WHAT IS EXPECTED
Starting at the first line of the entries below, restate each line exactly until you reach the line with "The width and", and print that one too. Leave the pictures out and stop there.

THE RECORDS
=== Begin Enclosure ===

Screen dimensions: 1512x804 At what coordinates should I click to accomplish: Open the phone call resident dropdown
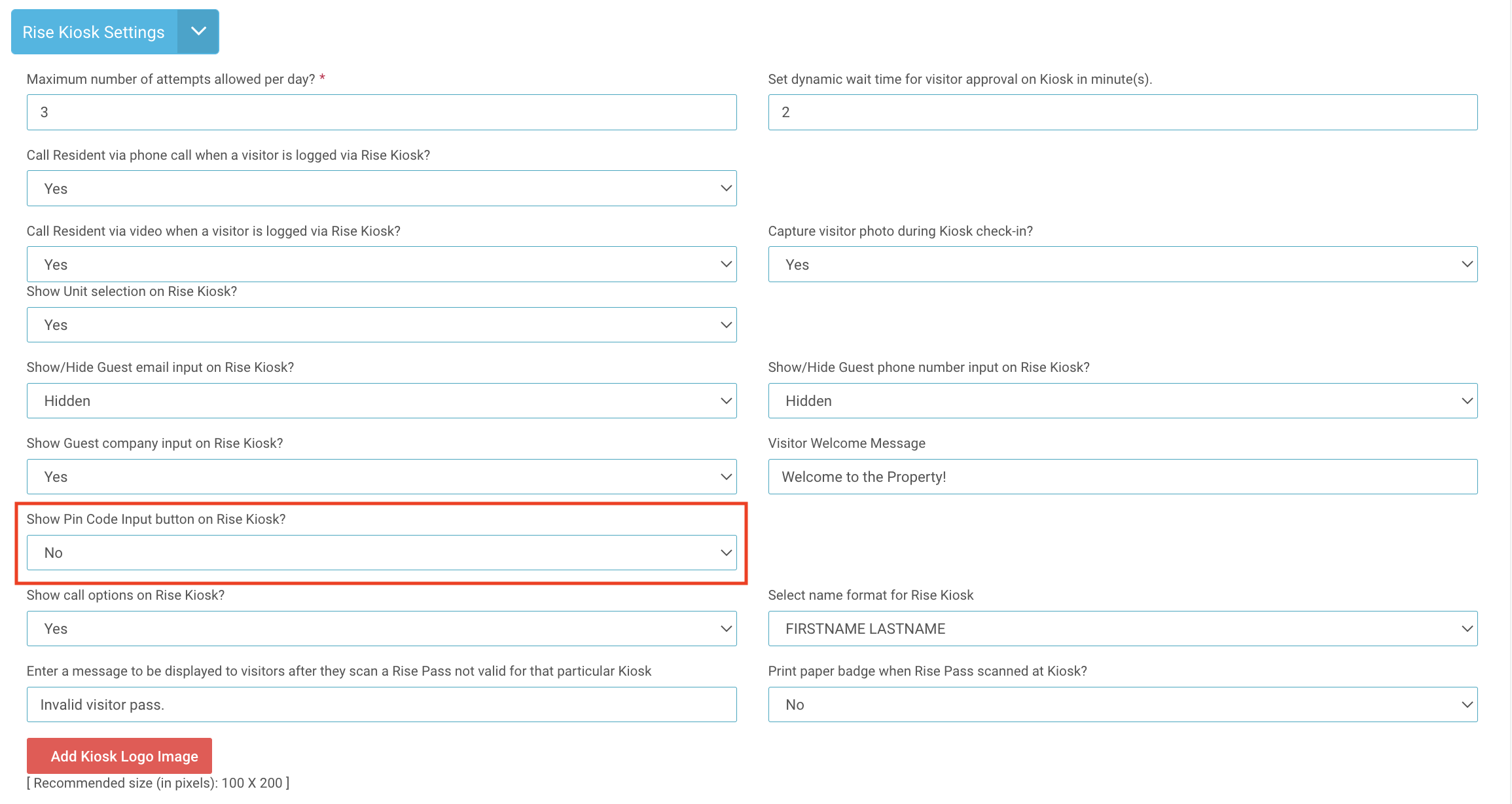click(381, 189)
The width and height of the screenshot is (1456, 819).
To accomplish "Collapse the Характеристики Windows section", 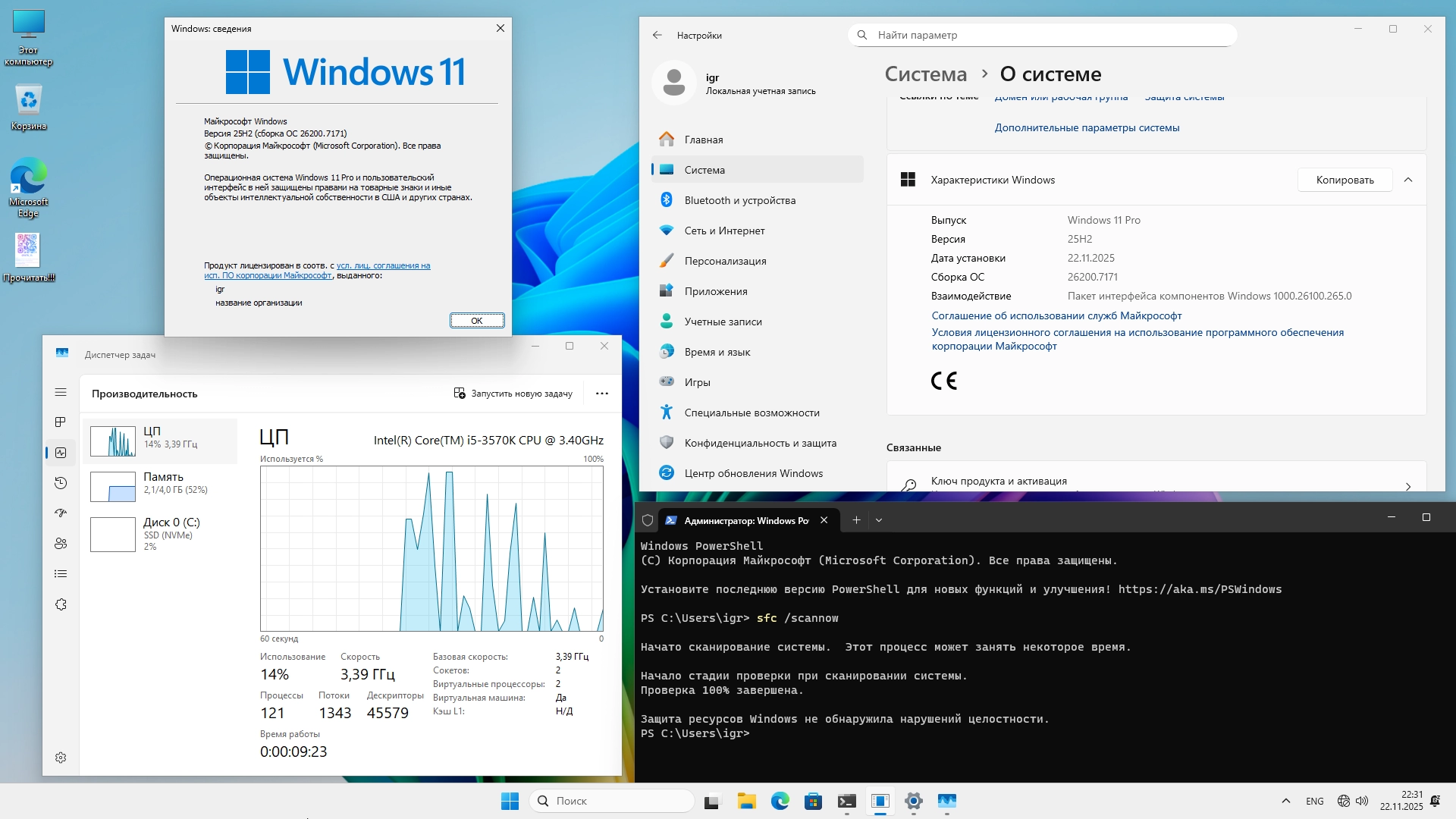I will [x=1408, y=180].
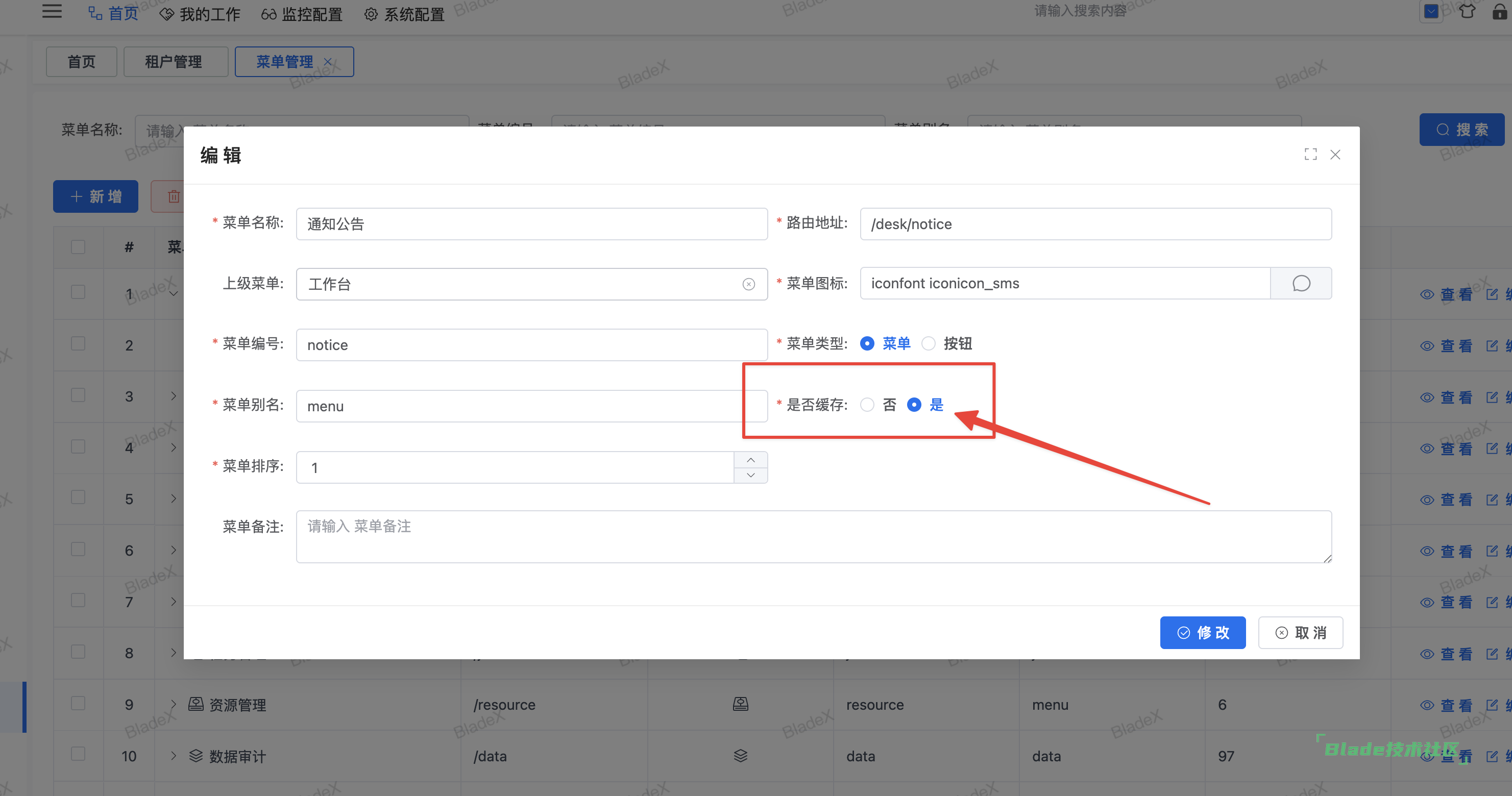The image size is (1512, 796).
Task: Check the row 9 资源管理 checkbox
Action: 78,703
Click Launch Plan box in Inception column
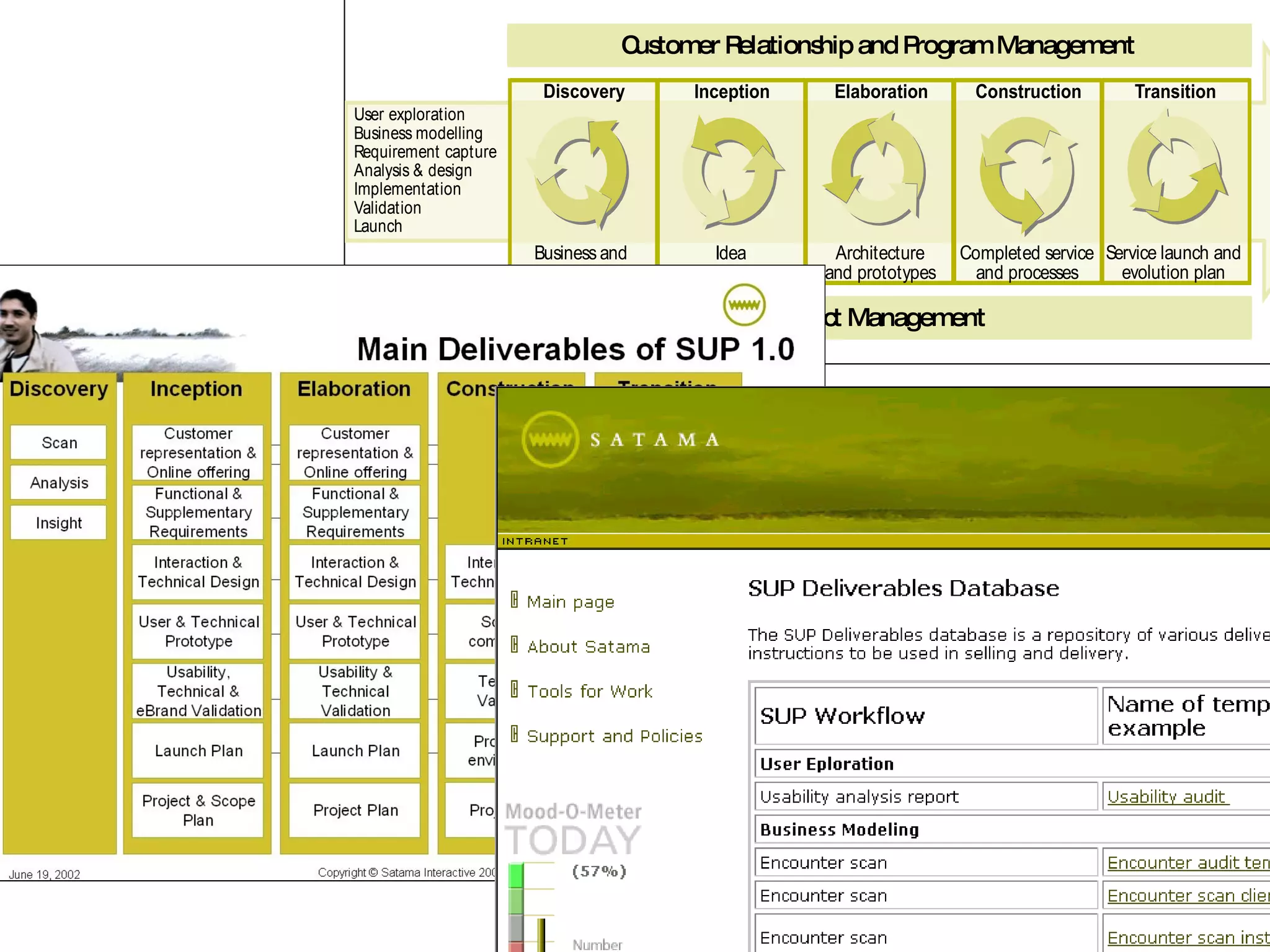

=== End Enclosure ===

ANSWER BOX
Screen dimensions: 1512x804 At what coordinates should I click to accomplish: Open the phone call resident dropdown
click(381, 189)
The width and height of the screenshot is (1456, 819).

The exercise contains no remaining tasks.